Whichever lines of the entries hold the word "agent" should be identified and copied.

**Provided data**
○ ○ ○ ○ ○ ○ ○
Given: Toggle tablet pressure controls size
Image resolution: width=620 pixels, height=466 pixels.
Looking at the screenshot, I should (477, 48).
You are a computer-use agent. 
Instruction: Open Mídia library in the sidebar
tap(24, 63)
○ ○ ○ ○ ○ ○ ○
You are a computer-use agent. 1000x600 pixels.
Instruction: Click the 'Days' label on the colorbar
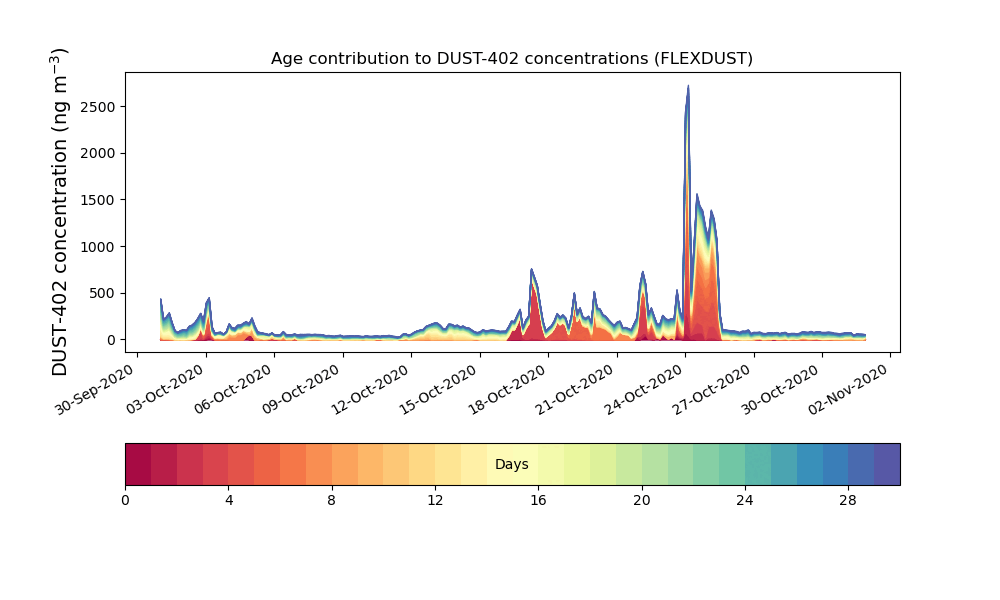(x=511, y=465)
○ ○ ○ ○ ○ ○ ○
**Task response**
You are a computer-use agent. 
You are a computer-use agent. 1000x600 pixels.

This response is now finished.